La seconda figura “santificante” fu la sorella maggiore Macrina (santa) per la quale ebbe una grande venerazione e ammirazione. Questa era così entusiasta dell’ideale della vita monastica che la iniziò già da ragazza nella propria casa. Dopo la morte del padre riuscì a convincere e a “convertire” ad essa anche la madre e... i domestici. E così nel loro casolare fuori dal paese vivevano tutti una specie di vita monastica fatta di preghiera, riflessione sulla Scrittura, semplice lavoro manuale e ospitalità. Macrina contagiò in questo ideale anche i fratelli Basilio e Naucrazio. Ma non ci riuscì con Gregorio. Anzi, per un certo periodo, questi guardò tutto questo zelo religioso e para monastico con una certa freddezza, non solo, anche con scetticismo.
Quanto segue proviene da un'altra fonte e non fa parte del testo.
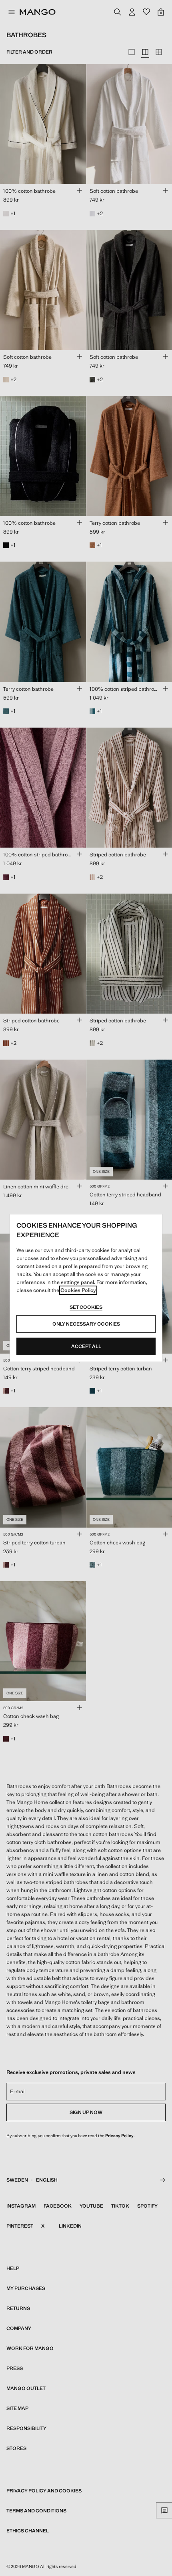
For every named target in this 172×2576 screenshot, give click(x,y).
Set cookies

Altro santo (e che santo) fu Gregorio Nazianzeno, anche lui vescovo e dottore della Chiesa, grande amico e compagno di studi di Basilio. Questi ultimi due, insieme con il nostro Gregorio, sono ricordati come i “i santi Cappadoci”. Basilio, uomo di governo e organizzatore, Gregorio Nazianzeno, oratore e teologo, Gregorio di Nissa, pensatore, filosofo e mistico. Una triade di stelle luminose di prima grandezza (qualcuno tra questi tre ci mette anche Giovanni Crisostomo, nato propriamente ad Antiochia) che fa molto onore alla Chiesa d’Oriente. In verità sono venerati e onorati grandemente anche in quella d’Occidente, che a sua volta può mettere in campo un terzetto altrettanto prestigioso, composto da Gerolamo, Ambrogio, Agostino, considerati delle vere colonne della Chiesa.
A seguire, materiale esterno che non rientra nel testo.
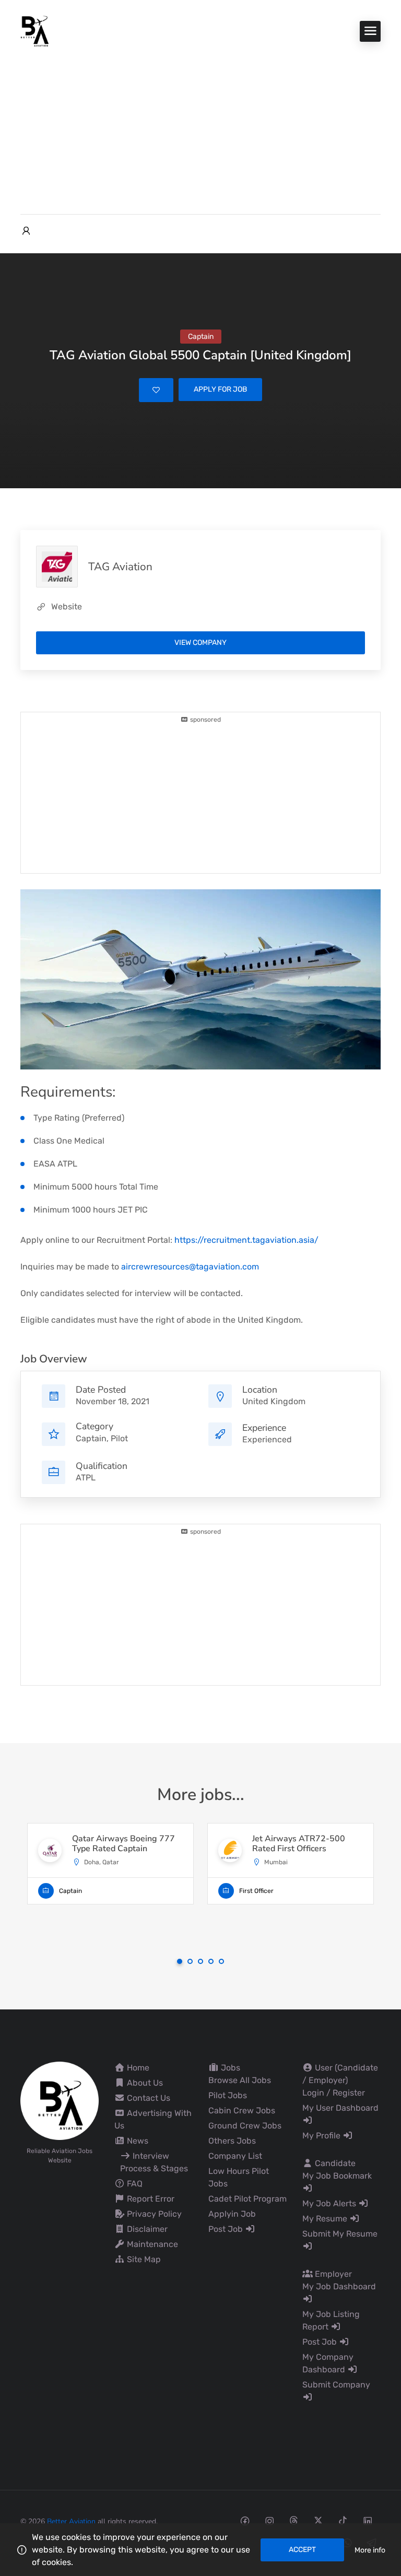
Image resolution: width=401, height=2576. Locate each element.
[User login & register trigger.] (26, 231)
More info (370, 2550)
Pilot (119, 1438)
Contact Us (147, 2098)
Altre persone che hanno influito su Gregorio, almeno per fama, furono i nonni paterni. Questi appartenevano ad una famiglia nobile, perseguitati duramente per la loro fede e privati dei loro beni si rifugiarono, per ben sette anni, sulle montagne per sopravvivere alla persecuzione. Una testimonianza di fede coraggiosa e paziente, che non passò certo inosservata. E che diede i suoi frutti tra gli amici e familiari.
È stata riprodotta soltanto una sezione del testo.